Site icon R-bloggers

How to compile R Markdown documents using Docker

[This article was first published on Jarno’s blog, and kindly contributed to R-bloggers]. (You can report issue about the content on this page here)
Want to share your content on R-bloggers? click here if you have a blog, or here if you don't.

I do some freelance web programming and got a request from a client to make a new monthly sales report for their web shop. After specifying what should be in it, I thought to myself, “this would be so quick to make with R Markdown and ggplot2… but wait, why not make it with R Markdown and ggplot2?”

This was actually a pefect case for it, since it needed to be printable pdf and come out once a month. So no need for shiny interactivity this time (no pun intended), just a formally looking sales report with figures and tables in it. Let’s do it.
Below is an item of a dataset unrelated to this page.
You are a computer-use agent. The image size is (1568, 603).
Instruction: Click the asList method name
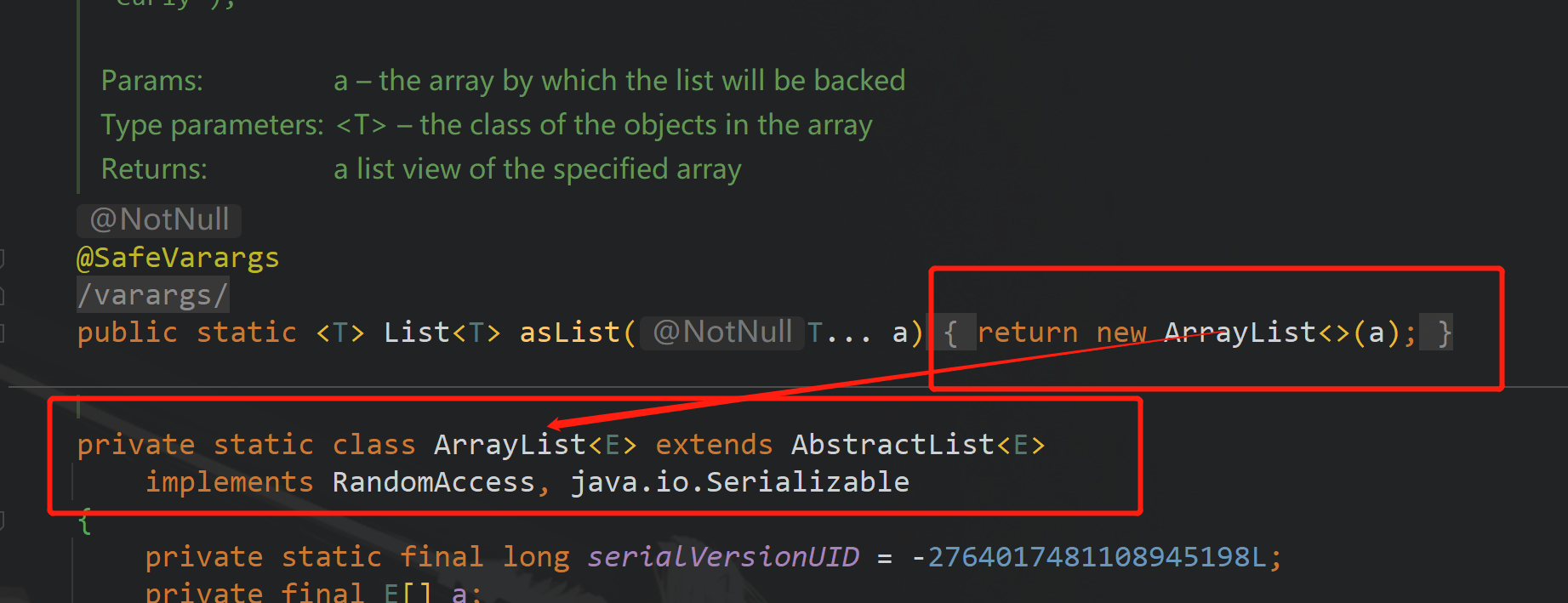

The first thing to think about was how to generate the pdf reports in the web server. Generating pdf:s with R Markdown requires first of all R, but also LaTeX to be installed, and as you might guess, they were not available in the web server. An easy way to avoid having to install additional packages to a web server itself is to use Docker containers that contain the required packages.

Using R Markdown in a Docker container

As mentioned above, using a Docker container saves me from having to installing R, LaTeX and other dependencies to the server itself. They don’t need to be maintained and I can easily deploy the container to any other web server if a need arises.

I’m going to use rocker/verse image from the rocker R images for creating the report. This image has the R Markdown and LaTeX systems pre-installed for compiling pdf reports. If you are new to Docker, here is the official documentation of how to get it installed to your system.

Assuming you have Docker installed, let’s pull the rocker/verse image with R version 3.5.1:

docker pull rocker/verse:3.5.1

First I’m going to test the image to see what R packages I possibly need to add to the image. This image has also RStudio pre-installed in it, and it is configured to run the RStudio server by default. So for testing, running the following command will start RStudio in localhost:8787:

docker run --rm -p 8787:8787 rocker/verse:3.5.1

Once you type localhost:8787 to your browser, you will be asked for a username and password, which are both rstudio by default. To my happy surprise, all the packages that I needed were already installed so I could just go ahead running the pdf compilation.

Generating the pdf with Docker

Let’s begin by compiling pdf reports with the rocker/verse:3.5.1 image. I have provided a git repository that contains example files for creating pdf reports with R Markdown and Docker. You can clone it to you computer by running

git clone https://github.com/jlintusaari/R-docker-report.git

The repository contains an example_report.R that takes as input a csv file and generates a pdf report using the example_report.Rmd template below:

---
title: "Texas housing sales report"
author: "Matti Meikäläinen"
date: "`r paste(Sys.Date())`"
output: pdf_document
---

## Number of sales

The following chart shows the number of housing sales in three cities in Texas.
Data is from the `txhousing` data set provided by the TAMU real estate center.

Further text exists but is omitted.